[Exercise passage]
This table evaluates model evidence, not the surrounding coding tools. Tool productivity still requires the same repository task and acceptance rules.

Workflow Differences

Codex

Use Codex when the OpenAI-native agent workflow, managed execution environment, and task delegation fit the repository. Verify current workspace permissions, network access, model selection, rate limits, and data controls.

GPT-5.6 preview access is scoped separately to approved API organizations and Codex workspaces. Approval for one does not automatically include the other.

Claude Code

Use Claude Code when a terminal-native workflow and Claude model routing fit. Start routine work with Sonnet 5 and escalate difficult review, architecture, or debugging to Opus 4.8.

Do not describe Claude Code as exposing private chain-of-thought. Evaluate the visible plan, tool calls, diffs, tests, and final explanation instead.

Cursor

Use Cursor when editor-integrated completion, interactive changes, and visual diff review matter most. Its available models, quotas, modes, and prices can change independently of provider API list prices, so check the current product and billing pages.

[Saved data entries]
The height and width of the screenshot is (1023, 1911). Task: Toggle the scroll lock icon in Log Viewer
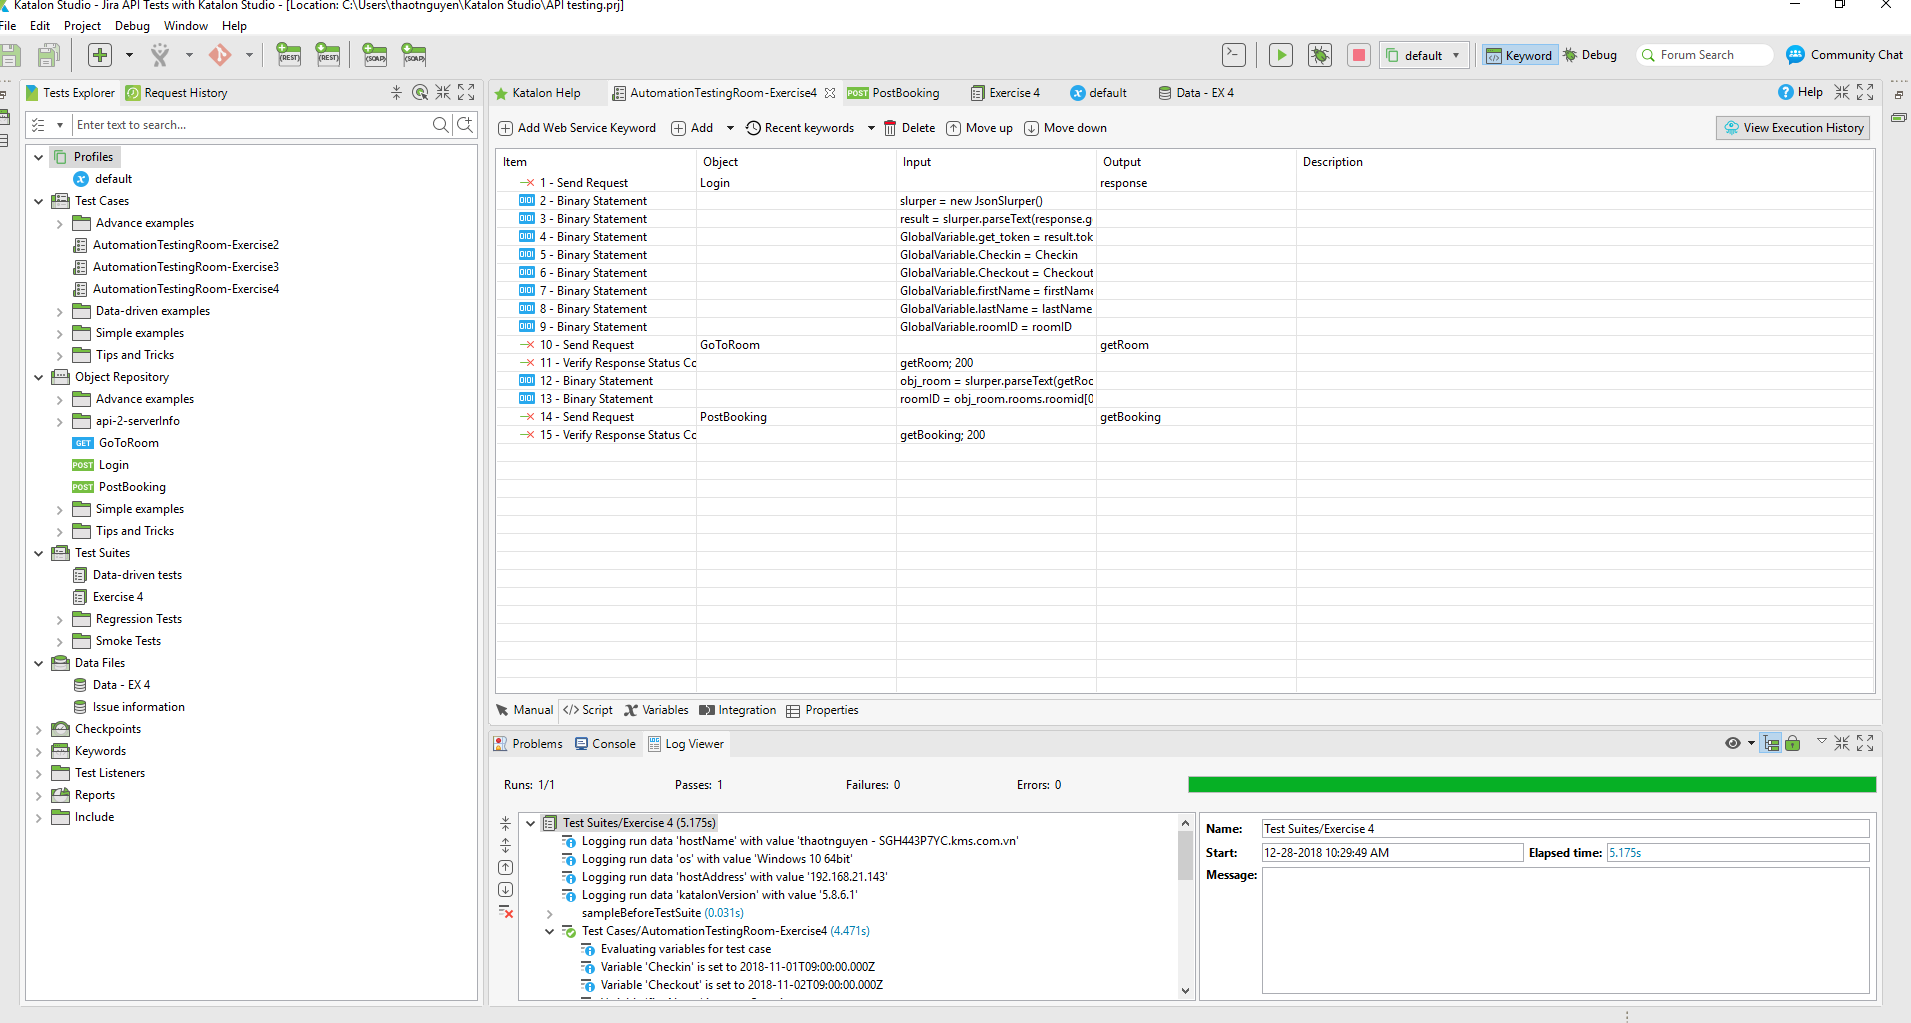1793,743
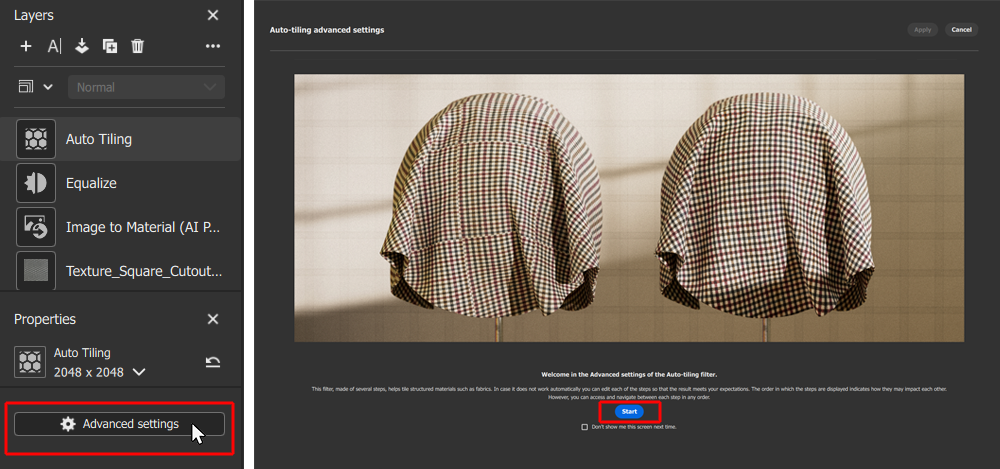The image size is (1000, 469).
Task: Open the Layers panel more options menu
Action: tap(212, 46)
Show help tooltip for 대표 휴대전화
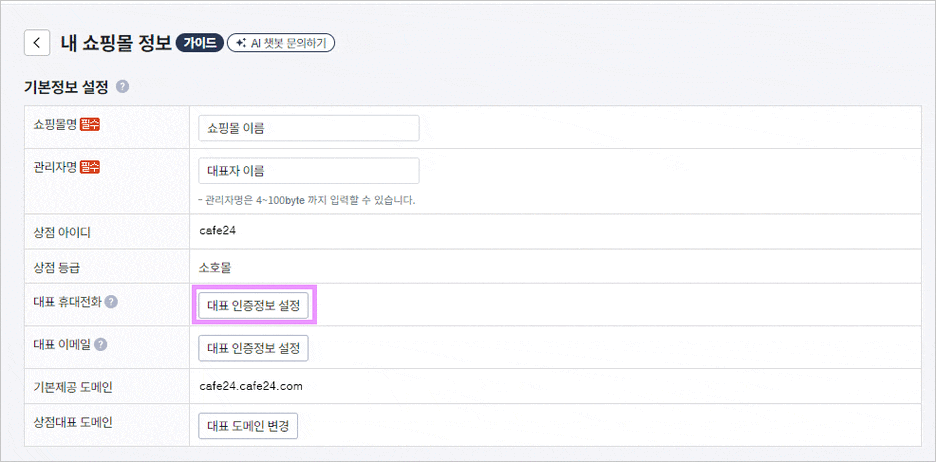This screenshot has height=462, width=936. (x=111, y=302)
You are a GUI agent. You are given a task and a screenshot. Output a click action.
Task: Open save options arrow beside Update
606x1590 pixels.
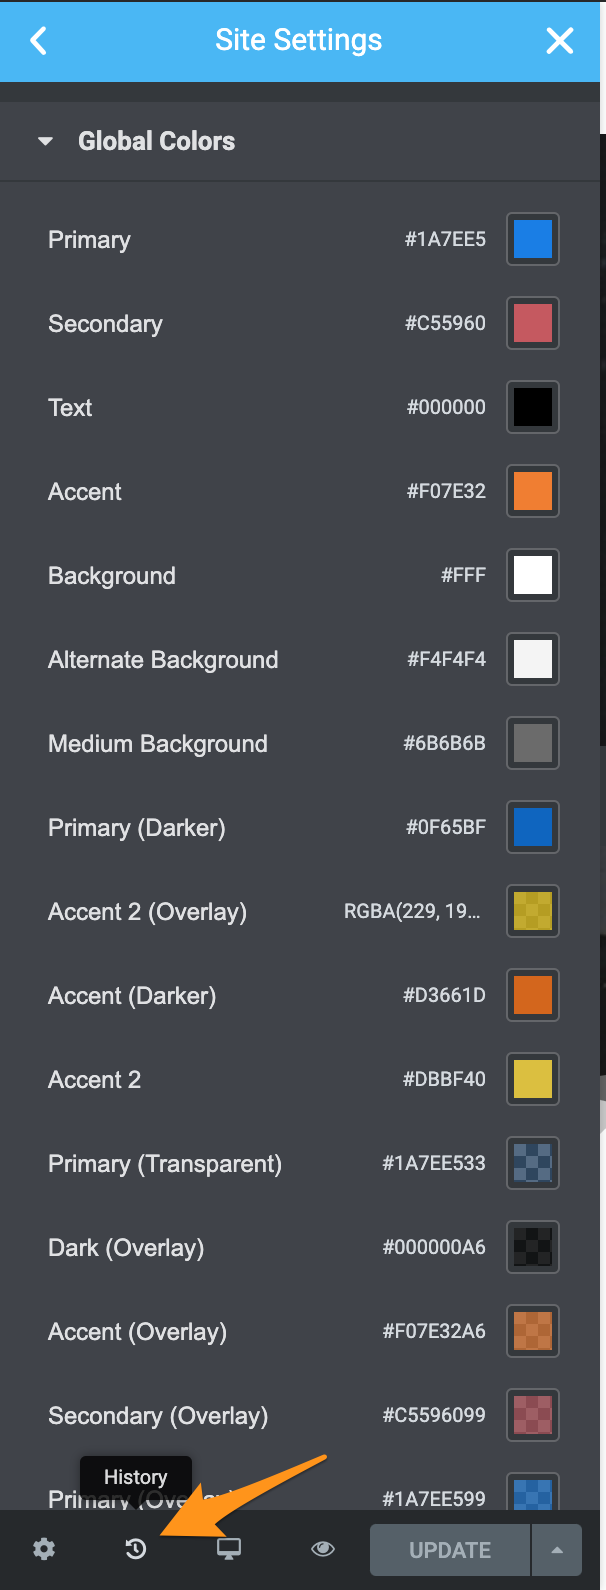point(557,1550)
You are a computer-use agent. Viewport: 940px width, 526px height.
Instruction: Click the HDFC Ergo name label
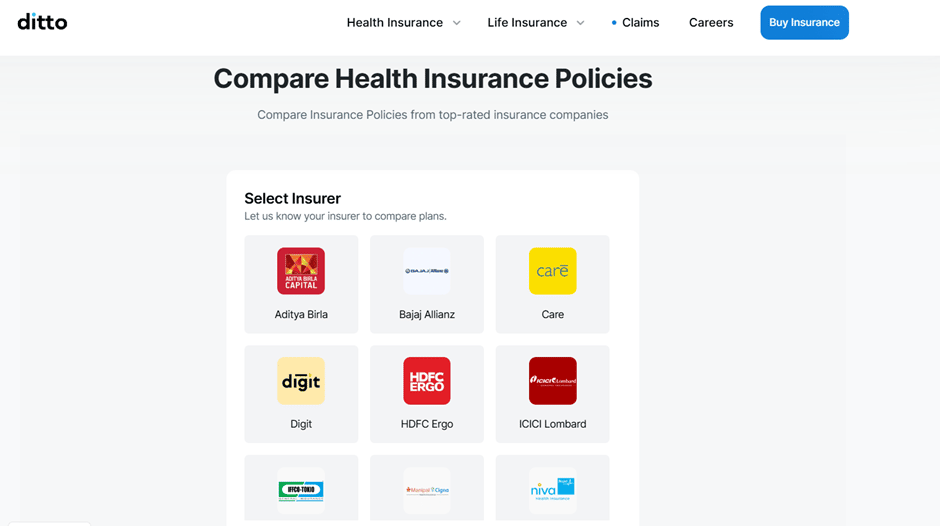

[Directions for this task]
Decide whether each statement below agrees with the text on coding tool workflows. Answer yes or no for each and quote the deciding words of the text.
1. Approval for GPT-5.6 preview access in an API organization automatically includes Codex workspaces.
2. In Claude Code, routine work should begin with Sonnet 5.
3. Cursor's prices always follow provider API list prices.

[Answer box]
1. No: "Approval for one does not automatically include the other."
2. Yes: "Start routine work with Sonnet 5"
3. No: "Its available models, quotas, modes, and prices can change independently of provider API list prices"